Une société X avait passé un contrat avec une société Y cocontractante, aux termes duquel la première devait acheminer des marchandises à la seconde. Il était contractuellement convenu que la société X, par ce contrat de transport, ne devenait pas propriétaires desdites marchandises transportées qui restaient en la propriété de la société Y. 

 

Ces marchandises avaient une valeur. Suffisamment en tout cas pour que le salarié au lieu d’acheminer lesdites marchandises comme convenu à la société Y, se détourne des termes du contrat et alla les vendre ailleurs afin d’en retirer un profit personnel. Ainsi, la société X, par l’infraction de son salarié fut contrainte d’indemniser la société Y. 

 

La matérialité de l’infraction ne laissait guère de place au doute. 
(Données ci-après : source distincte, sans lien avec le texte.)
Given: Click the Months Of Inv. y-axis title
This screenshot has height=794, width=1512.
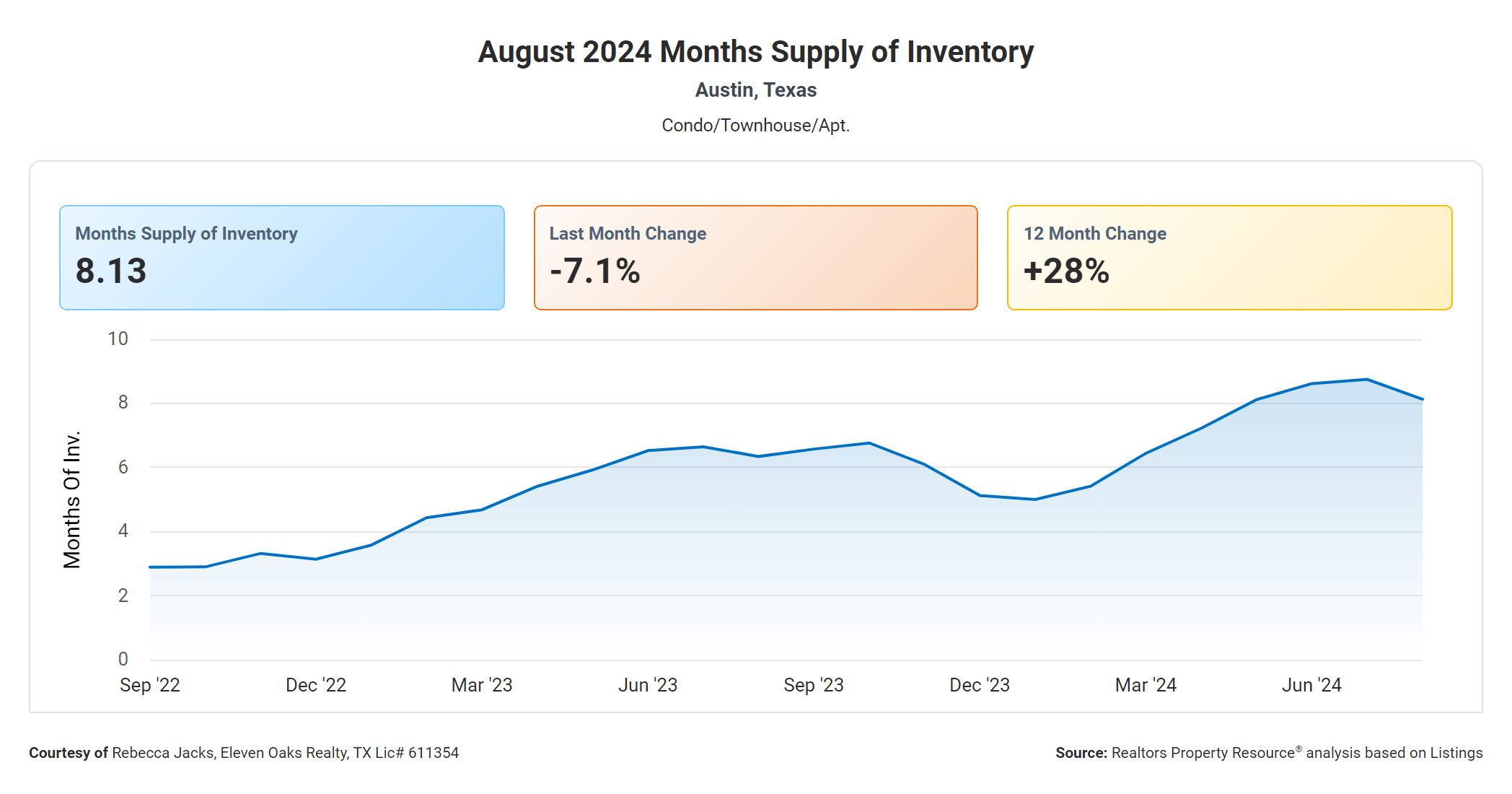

Ces faits tombaient sous la qualification d’abus de confiance en ce que le salarié commetait un détournement d’un bien par défaut intentionnel de restitution au sens de l’article 314-1 du Code pénal. 

 

En revanche, l’aptitude de la société de transport à se constituer partie civile à l’encontre de son propre salarié fit davantage débat. 

 

La juridiction du premier degré rejeta une telle constitution de partie civile au motif que la société chargée des convoyages n’étant jamais devenue propriétaire des marchandises transportées par elle ne pouvait avoir personnellement et directement subi du préjudice causé par l’infraction imputable à son salarié. Pour les premiers juges, le fait que la société de convoyages ne fut pas expressément désignée comme victime de l’abus de confiance dans l’ordonnance de renvoi excluait qu’elle put se constituer partie civile.
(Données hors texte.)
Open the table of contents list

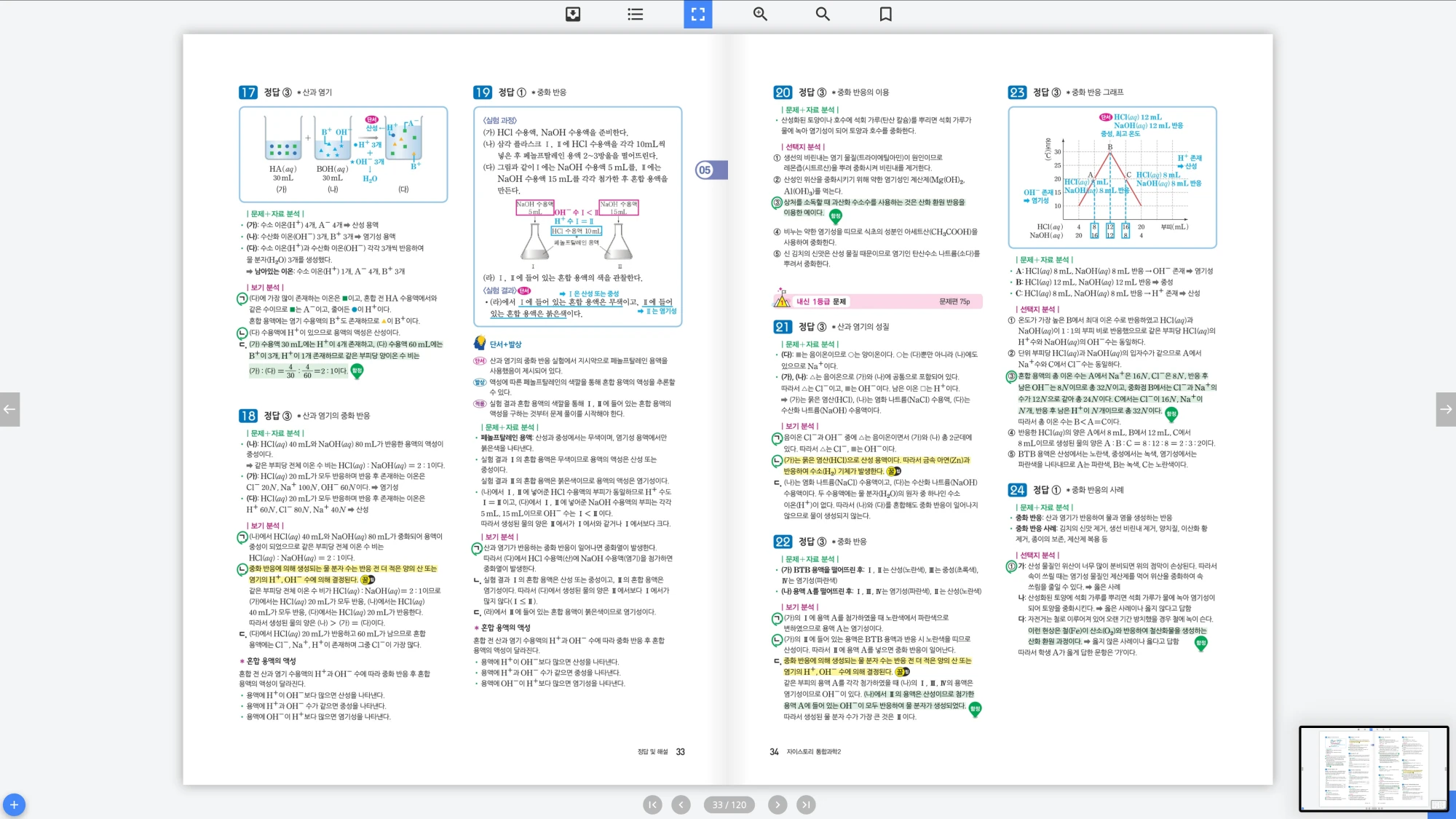[635, 14]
L’ouverture de la constitution de partie civile était donc particulièrement stricte et dépendait de l’ordonnance de renvoi qui, semble t’il avait basé son raisonnement sur la dichotomie propriétaire/ détenteur précaire des marchandises transportées, considérant que seul le premier pouvait être victime.

 

La juridiction du second degré en revanche apprécia plus extensivement les conditions d’ouverture de la constitution de partie civile. Elle posa, d’une part, que l’ordonnance de renvoi ne liait pas la juridiction de jugement et, d’autre part, que la société de convoyages justifiait d’un préjudice car elle avait indemnisé la société cocontractante. 

Dans ces conditions l’arrêt d’appel énonça : « l'abus de confiance peut préjudicier et ouvrir droit à réparation, non seulement aux propriétaires, mais encore aux détenteurs et possesseurs des biens détournés, victimes d'un préjudice résultant directement de l'ensemble des éléments constitutifs de l'infraction ». 

Ce raisonnement fut validé en son entier par la Cour de cassation. 

En effet, le préjudice matériel d’indemniser la société cocontractante lui fut bien personnellement et directement causé par les agissements de son salarié. La qualité du titre sur les marchandises, détenteurs, possesseur, propriétaire était indifférente dès lors que le préjudice était prouvé.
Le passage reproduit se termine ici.